In frühen Zeitbereichen konnten in Studien mit emotionalem Bildmaterial über temporo-okzipitalen Arealen relative Negativierungen für emotionales gegenüber neutralem Bildmaterial gefunden werden. Diese frühe posteriore Negativierung wurde als Indikator für eine natürlich-selektive implizite Allokation von Aufmerksamkeitsressourcen angesehen. Auch in dieser Studie konnte im für die EPN typischen Zeitbereich (150-300 ms) über okzipito-temporo-parietalen Arealen über alle Probanden hinweg mehr Reaktivität auf emotional erregende (unangenehme und angenehme) als auf neutrale Bilder aufgezeigt werden. Ähnliches wurde in einer EEG-Studie mit vergleichbaren Zeitbereichen berichtet (Schupp et al., 2003b). Schupp und Kollegen (2003b) konnten bei einer explizit nicht-emotionalen Aufmerksamkeitsaufgabe, bei der ebenfalls IAPS-Bilder verwendet wurden, zeigen, dass angenehme und unangenehme Bilder zu einer signifikant stärkeren temporo-okzipitalen Negativierung führen als neutrale Bilder.

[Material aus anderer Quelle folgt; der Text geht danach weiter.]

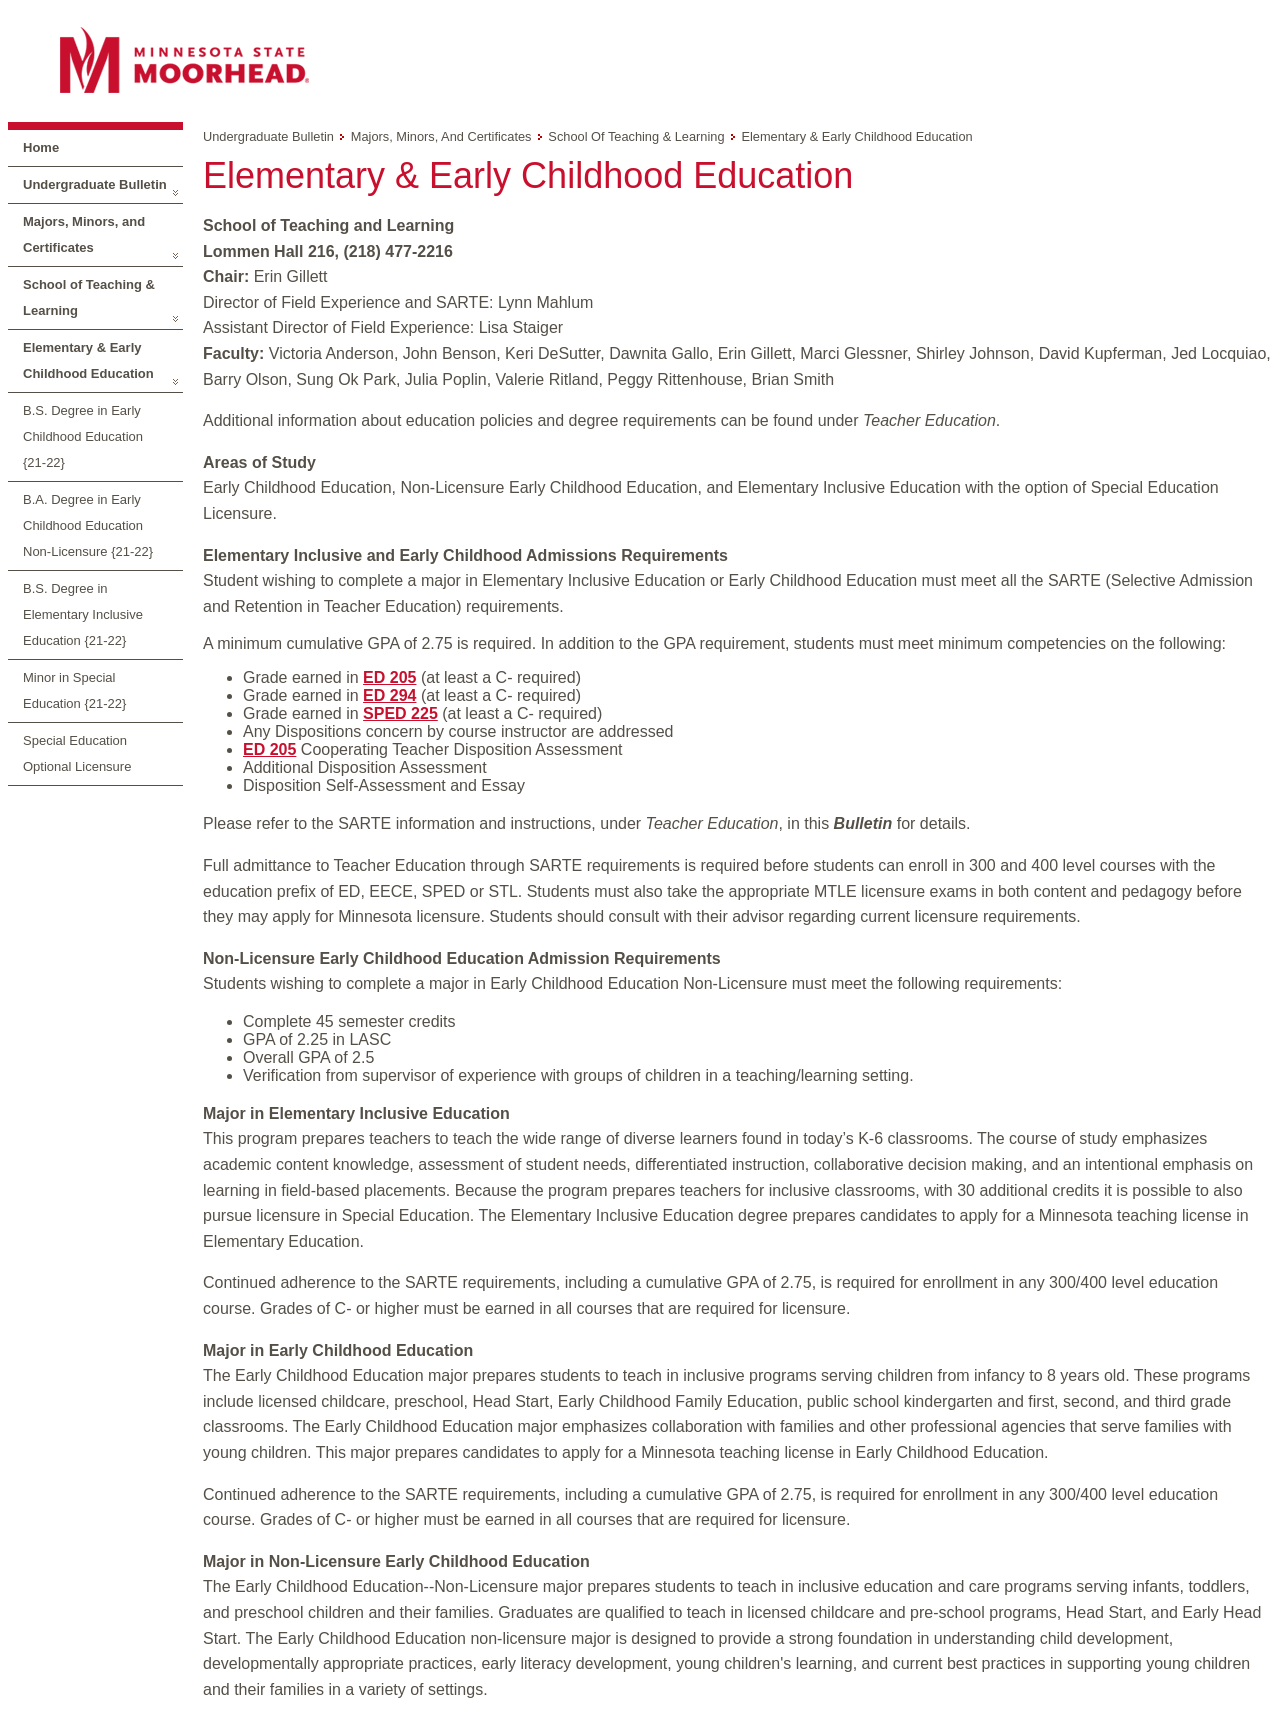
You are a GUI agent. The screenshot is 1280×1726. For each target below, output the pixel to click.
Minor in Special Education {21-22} (74, 690)
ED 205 (389, 677)
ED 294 (389, 695)
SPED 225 (400, 713)
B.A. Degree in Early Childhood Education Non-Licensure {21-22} (88, 525)
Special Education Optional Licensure (77, 753)
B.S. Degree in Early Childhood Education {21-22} (83, 436)
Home (41, 147)
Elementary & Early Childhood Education (88, 360)
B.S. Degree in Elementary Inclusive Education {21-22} (83, 614)
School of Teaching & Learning (89, 297)
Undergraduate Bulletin (95, 184)
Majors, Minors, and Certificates (84, 234)
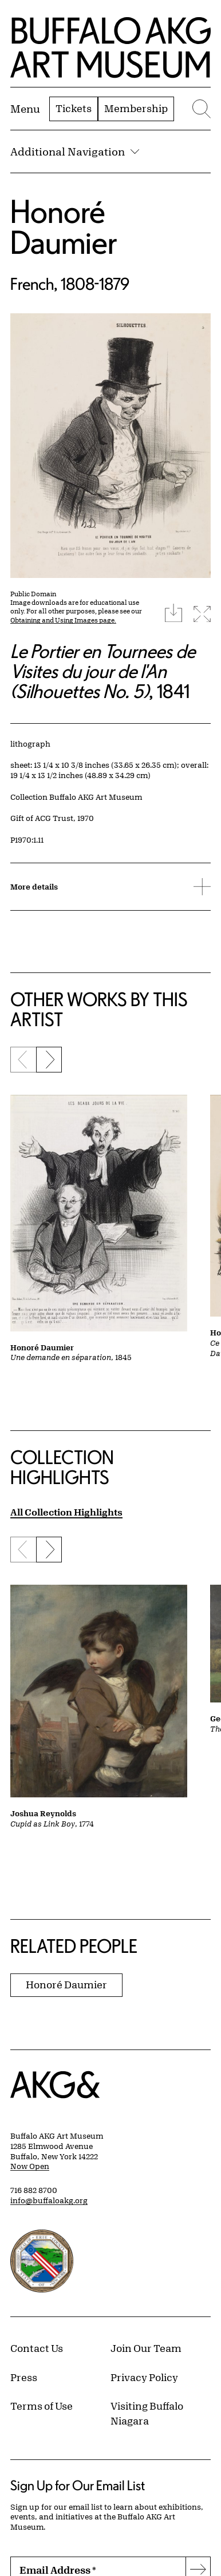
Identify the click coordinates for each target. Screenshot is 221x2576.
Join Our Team (145, 2348)
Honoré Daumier (63, 227)
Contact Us (36, 2348)
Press (23, 2377)
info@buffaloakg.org (49, 2200)
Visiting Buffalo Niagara (146, 2413)
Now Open (29, 2166)
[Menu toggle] (25, 108)
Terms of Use (41, 2405)
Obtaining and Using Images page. (63, 620)
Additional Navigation (74, 151)
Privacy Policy (144, 2377)
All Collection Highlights (66, 1511)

Diese stärkere Verarbeitung emotionaler Stimuli konnten sie während der expliziten Aufgabe der Probanden, Schachbrettmuster zu zählen, die in die Sequenz der IAPS-Bilder eingefügt waren, entdecken. Die Ergebnisse von Schupp und Kollegen (2003b) demonstrierten daher eine

selektive Enkodierung emotionaler Stimuli während die top-down7 Aufmerksamkeitskontrolle auf nicht-emotionale Zielstimuli gerichtet war.

Auch Junghöfer und Kollegen (2001), die die IAPS-Bilder in einem schnellen visuellen Strom präsentierten, berichteten von EPN-Unterschieden zwischen erregenden und neutralen Stimuli.

Es gab bereits eine Reihe von Studien über die zerebrale Verarbeitung (vor allem in Bezug auf die Reaktion auf Gesichter), die das EEG oder MEG nutzten. Sie konnten Belege dafür liefern, dass die Verarbeitung bereits 110-130 ms nach Stimulusbeginn in okzipitalen Gehirnstrukturen beginnt (Streit et al., 2001). Gesunde Kontrollprobanden zeigten in diesem Zeitbereich sogar eine differenzierte hemisphärische Aktivität über temporo-okzipitalen Arealen. Zum einen war eine stärkere links- als rechts-hemisphärische Aktivierung für unangenehme Bilder zu finden. Zum anderen überstieg die Aktivierung durch angenehme Bilder in der rechten Hemisphäre jene Aktivierung, die durch die unangenehmen Stimuli in dieser Hemisphäre ausgelöst wurde. Obwohl zahlreiche Belege von psychophysiologischen und bildgebenden Studien zeigten, dass die mentalen Prozesse, die an der visuellen Verarbeitung von emotionalen Stimuli beteiligt sind, zeitlich sehr schnell in verteilten Gehirnregionen ablaufen, beschränkt sich diese Studie auf die Untersuchung der frühen posterioren Negativierung in okzipito-temporo-parietalen Arealen. Dennoch ist nicht auszuschließen, dass auch in anderen Zeitbereichen eine spezifische Aktivierung zu finden ist.